El hombre que no dejaba de investigar
El hombre que no dejaba de hacerse preguntas: así podría describirse a Leonardo da Vinci, el renacentista que detrás de cada acto de su vida cotidiana, desde tañer las campanas en la torre de una iglesia hasta cruzarse con un pájaro en sus paseos por el campo, buscaba una explicación física, matemática, química o de cualquier otra razón científica. Aunque no todas sus conclusiones fueron certeras, hay tres cosas que indiscutiblemente hay que reconocerle a Da Vinci: su curiosidad intelectual, su enorme capacidad de observación y su habilidad para conectar datos y experiencias y extraer conclusiones que explicaban el mundo que sus ojos veían, un rasgo que identifica a las personas creativas.
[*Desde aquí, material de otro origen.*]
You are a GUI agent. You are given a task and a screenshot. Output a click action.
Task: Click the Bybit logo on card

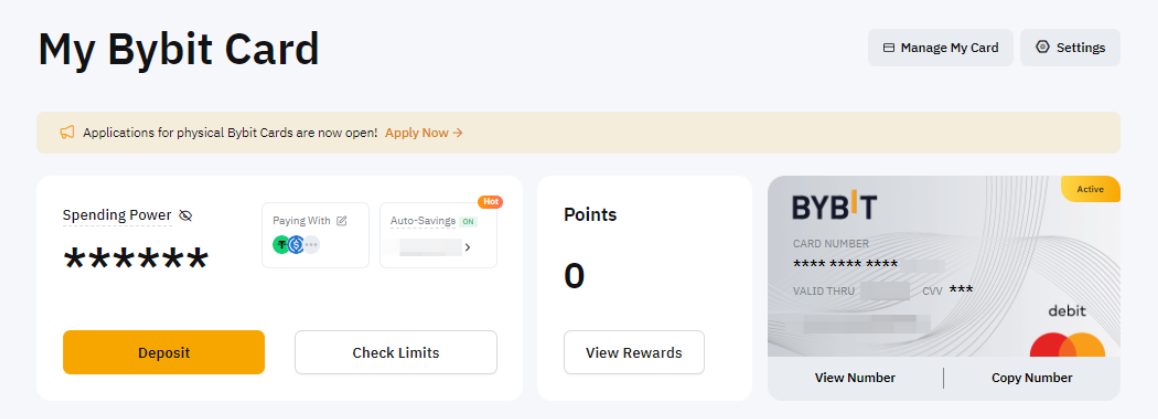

Fue el genovés Leon Battista Alberti, arquitecto y escritor renacentista, quien puso a Leonardo sobre el entendido de que conocer la anatomía era fundamental para pintar o esculpir relieves de la piel. Sin embargo, y aunque en un principio Da Vinci empezó a explorar el cuerpo humano con el único fin de perfeccionar sus ilustraciones, aquello enseguida fue poco. Una vez que empezó a entender de qué estamos hechos los seres humanos, Leonardo se dio cuenta de que quería saberlo todo sobre lo que había más allá de la superficie corporal: las estructuras profundas, los nervios, los vasos sanguíneos, los órganos y sus mecanismos. Y saciar su sed de conocimiento hizo que, al cabo de unos años, le apasionara más el funcionamiento del corazón que las fibras musculares del brazo de sus atléticos modelos. Incluso en alguna ocasión llegó a lamentar en voz alta no haber dedicado su vida entera a la medicina.
Leonardo situaba a las matemáticas en la base de la pirámide de la ciencia: sin demostración matemática, una investigación no podía llamarse científica.